Notably, the Bench clearly specifies in para 8 stating that, “From the aforesaid judgment, it is clear that in cases on complaint where cognizance has been taken and summons are issued, even the Court may permit appearance through Lawyer. Further the bail applications of such accused on appearance may be decided without the accused being taken in physical custody or by granting interim bail till the bail application is decided. In the entire judgment, there is nothing to suggest that in a complaint case, after cognizance, any weightage is to be given to the gravity of offence under the Sections of Indian Penal Code.”
Most forthrightly, the Bench propounds in para 9 holding that, “Thus, prima facie I am of the opinion that the Magistrate being totally unaware of the dictum of the Hon’ble Supreme Court, has dealt with this matter. These are the cases where personal liberty of the citizen is at stake. The Magistrate should very well be sensitized in these type of issues, specially about the judgments which relate and deal with personal liberty. It is misfortune that in spite of steps taken by Jharkhand Judicial Academy, results have not been achieved. Despite sensitization programmes, these types of orders are being passed, without application of mind and without applying the law by the Magistrates. This is unfortunate and unwarranted.”
Quite significantly, the Bench then recalls in para 10 observing that, “Be it noted that in the case of Arnesh Kumar Vs. State of Bihar & Anr. reported in (2014) 8 SCC 273, at para-11.8, it has been mentioned that authorizing detention without recording reasons by the Judicial Magistrate concerned shall be liable for departmental action by the appropriate High Court.”
It cannot be lost on us that the Bench then points out in para 11 observing that, “In this case, in view of judgment of the Hon’ble Supreme Court in the case of Satender Kumar Antil (supra), the Magistrate could not have taken in custody on appearance.”
Quite ostensibly, the Bench then deems it fit to hold in para 12 succinctly stating that, “Since the petitioner is praying for modification of order dated 21.04.2025 passed in this case, the petitioner is at liberty to file an application for modification of this order, which will be taken up and further order will be passed in this case.”
Further, the Bench then directs in para 13 holding that, “List this case in the next week, under the heading “Orders”, along with the modification application which will be filed by the petitioners.”
Furthermore, the Bench then also directs in para 14 that, “Name of Mr. Jitendra Shankar Singh (Amicus Curiae), shall henceforth be reflected in the cause list.”

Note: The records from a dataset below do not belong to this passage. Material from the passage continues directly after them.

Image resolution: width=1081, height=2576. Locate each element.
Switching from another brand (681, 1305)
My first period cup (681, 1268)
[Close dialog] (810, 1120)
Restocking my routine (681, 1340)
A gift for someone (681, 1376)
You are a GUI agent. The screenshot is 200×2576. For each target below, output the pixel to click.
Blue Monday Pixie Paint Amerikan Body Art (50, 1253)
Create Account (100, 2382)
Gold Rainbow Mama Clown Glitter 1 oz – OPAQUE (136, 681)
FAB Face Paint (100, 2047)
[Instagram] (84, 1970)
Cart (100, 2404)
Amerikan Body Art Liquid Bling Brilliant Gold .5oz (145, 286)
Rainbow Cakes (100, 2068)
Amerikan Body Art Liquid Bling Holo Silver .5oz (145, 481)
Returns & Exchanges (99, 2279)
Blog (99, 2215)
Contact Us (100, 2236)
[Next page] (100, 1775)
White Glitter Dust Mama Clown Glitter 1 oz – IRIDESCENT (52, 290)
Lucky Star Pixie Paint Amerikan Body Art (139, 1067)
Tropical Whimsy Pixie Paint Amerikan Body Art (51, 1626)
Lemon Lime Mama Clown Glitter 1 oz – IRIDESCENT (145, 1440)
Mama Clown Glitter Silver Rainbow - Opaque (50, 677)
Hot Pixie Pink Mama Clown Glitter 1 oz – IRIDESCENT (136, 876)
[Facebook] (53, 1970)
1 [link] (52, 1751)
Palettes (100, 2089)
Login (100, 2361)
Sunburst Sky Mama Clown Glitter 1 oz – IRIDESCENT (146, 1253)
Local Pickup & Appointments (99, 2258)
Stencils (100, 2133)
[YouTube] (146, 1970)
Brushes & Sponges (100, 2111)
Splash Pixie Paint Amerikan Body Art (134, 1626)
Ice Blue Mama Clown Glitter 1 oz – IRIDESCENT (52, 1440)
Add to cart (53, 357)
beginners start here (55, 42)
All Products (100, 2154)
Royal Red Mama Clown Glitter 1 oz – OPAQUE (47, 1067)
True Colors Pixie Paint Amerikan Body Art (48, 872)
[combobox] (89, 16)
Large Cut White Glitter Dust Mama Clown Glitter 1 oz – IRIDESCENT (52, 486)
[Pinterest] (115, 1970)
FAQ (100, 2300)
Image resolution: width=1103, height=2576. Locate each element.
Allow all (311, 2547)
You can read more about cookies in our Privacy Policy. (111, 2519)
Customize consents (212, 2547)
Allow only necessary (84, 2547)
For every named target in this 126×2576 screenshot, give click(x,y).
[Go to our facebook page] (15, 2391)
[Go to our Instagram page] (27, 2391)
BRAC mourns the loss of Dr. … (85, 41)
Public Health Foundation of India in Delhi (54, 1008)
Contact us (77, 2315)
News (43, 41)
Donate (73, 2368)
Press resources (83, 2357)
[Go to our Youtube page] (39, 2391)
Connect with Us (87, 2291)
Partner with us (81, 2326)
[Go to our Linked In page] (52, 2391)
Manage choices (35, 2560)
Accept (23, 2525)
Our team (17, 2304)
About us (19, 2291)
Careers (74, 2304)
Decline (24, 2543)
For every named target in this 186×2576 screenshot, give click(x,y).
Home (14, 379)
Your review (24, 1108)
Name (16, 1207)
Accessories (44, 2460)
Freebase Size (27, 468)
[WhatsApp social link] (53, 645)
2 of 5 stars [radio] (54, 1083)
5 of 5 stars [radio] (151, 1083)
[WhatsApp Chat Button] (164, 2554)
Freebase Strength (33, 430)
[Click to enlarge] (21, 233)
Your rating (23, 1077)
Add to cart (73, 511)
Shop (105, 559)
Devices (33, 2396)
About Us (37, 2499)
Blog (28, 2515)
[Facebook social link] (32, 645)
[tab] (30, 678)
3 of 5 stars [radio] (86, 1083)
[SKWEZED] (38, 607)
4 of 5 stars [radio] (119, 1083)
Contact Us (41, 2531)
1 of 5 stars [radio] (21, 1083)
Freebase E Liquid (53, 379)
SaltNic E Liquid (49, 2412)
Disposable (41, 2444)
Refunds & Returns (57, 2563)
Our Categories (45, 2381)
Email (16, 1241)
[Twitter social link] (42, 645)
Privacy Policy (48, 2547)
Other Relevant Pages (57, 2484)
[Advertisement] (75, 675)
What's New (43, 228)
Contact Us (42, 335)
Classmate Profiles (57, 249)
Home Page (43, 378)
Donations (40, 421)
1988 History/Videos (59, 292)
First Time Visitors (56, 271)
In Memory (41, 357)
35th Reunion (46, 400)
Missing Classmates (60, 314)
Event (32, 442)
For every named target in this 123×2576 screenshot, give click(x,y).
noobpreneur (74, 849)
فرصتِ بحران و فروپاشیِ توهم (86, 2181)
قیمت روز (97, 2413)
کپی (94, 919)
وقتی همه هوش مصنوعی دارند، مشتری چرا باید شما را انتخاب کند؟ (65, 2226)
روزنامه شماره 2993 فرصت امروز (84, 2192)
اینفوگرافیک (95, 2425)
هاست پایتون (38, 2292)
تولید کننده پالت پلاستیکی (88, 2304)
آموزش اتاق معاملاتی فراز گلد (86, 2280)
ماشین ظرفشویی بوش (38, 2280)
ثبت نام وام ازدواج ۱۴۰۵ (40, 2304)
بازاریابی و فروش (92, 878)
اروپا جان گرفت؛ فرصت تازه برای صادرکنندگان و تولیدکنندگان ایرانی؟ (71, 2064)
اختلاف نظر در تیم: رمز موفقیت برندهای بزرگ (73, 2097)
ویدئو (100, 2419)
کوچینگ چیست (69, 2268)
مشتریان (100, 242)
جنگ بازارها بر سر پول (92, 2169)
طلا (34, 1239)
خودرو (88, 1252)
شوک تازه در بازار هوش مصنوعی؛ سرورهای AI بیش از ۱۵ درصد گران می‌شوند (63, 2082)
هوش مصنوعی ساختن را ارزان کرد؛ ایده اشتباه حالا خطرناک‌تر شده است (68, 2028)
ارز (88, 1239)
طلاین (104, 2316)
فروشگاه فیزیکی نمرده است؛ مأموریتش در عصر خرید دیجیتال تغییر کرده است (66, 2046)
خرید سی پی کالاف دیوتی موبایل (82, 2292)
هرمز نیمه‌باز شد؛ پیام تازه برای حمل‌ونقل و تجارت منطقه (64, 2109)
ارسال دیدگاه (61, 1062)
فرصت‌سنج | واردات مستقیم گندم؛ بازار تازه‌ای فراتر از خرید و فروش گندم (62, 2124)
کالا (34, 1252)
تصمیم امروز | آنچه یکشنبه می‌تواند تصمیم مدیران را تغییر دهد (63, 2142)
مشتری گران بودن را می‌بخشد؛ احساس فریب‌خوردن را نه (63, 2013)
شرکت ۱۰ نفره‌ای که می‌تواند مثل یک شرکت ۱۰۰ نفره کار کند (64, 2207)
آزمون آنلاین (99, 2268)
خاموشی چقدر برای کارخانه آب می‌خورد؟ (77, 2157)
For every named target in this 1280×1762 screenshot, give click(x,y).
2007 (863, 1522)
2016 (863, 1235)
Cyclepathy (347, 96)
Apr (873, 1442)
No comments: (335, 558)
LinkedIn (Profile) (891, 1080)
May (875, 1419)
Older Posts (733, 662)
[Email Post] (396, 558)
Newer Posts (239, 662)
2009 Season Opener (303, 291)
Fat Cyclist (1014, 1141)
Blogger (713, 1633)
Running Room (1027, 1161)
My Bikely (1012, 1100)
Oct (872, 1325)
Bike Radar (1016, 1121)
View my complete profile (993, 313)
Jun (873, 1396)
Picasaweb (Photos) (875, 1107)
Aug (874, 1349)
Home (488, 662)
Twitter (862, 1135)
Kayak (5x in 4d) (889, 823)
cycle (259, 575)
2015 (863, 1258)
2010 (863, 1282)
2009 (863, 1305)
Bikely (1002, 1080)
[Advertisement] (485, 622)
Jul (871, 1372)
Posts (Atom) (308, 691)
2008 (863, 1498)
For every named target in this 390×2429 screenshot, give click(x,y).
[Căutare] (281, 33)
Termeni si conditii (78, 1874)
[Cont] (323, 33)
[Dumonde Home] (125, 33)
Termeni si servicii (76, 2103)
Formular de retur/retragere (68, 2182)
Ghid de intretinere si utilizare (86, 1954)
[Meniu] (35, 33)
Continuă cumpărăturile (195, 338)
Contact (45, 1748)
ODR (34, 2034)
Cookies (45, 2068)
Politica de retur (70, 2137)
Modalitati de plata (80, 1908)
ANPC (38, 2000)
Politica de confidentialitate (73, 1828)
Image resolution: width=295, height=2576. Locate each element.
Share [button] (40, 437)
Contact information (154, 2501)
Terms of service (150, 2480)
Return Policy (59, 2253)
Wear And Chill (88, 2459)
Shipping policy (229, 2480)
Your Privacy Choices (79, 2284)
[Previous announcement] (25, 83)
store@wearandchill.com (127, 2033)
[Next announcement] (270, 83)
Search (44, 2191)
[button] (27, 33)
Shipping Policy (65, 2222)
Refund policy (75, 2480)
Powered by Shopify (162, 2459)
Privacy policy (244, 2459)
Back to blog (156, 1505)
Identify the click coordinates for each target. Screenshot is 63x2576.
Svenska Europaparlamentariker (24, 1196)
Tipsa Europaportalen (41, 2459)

Finally and far most significantly, the Bench then concludes by encapsulating in para 15 what constitutes the cornerstone and backbone of this notable judgment postulating and directing precisely that, “Let a copy of this order be immediately faxed to the concerned Judicial Magistrate and the Principal District Judge, Hazaribagh and also to the Director, Judicial Academy to impart extensive training online to this particular Judicial Magistrate at least for two days after Court hours, and sensitize the Magistrate about the judgments of the Hon’ble Supreme Court in the cases of Satender Kumar Antil vs. Central Bureau of Investigation & Another, reported in (2021) 10 SCC 773, Satender Kumar Antil vs. Central Bureau of Investigation & Another, reported in 2022 (10) SCC 51, Satender Kumar Antil vs. Central Bureau of Investigation & Another, reported in 2024 (9) SCC 198 and Arnesh Kumar Vs. State of Bihar & Anr. reported in (2014) 8 SCC 273.”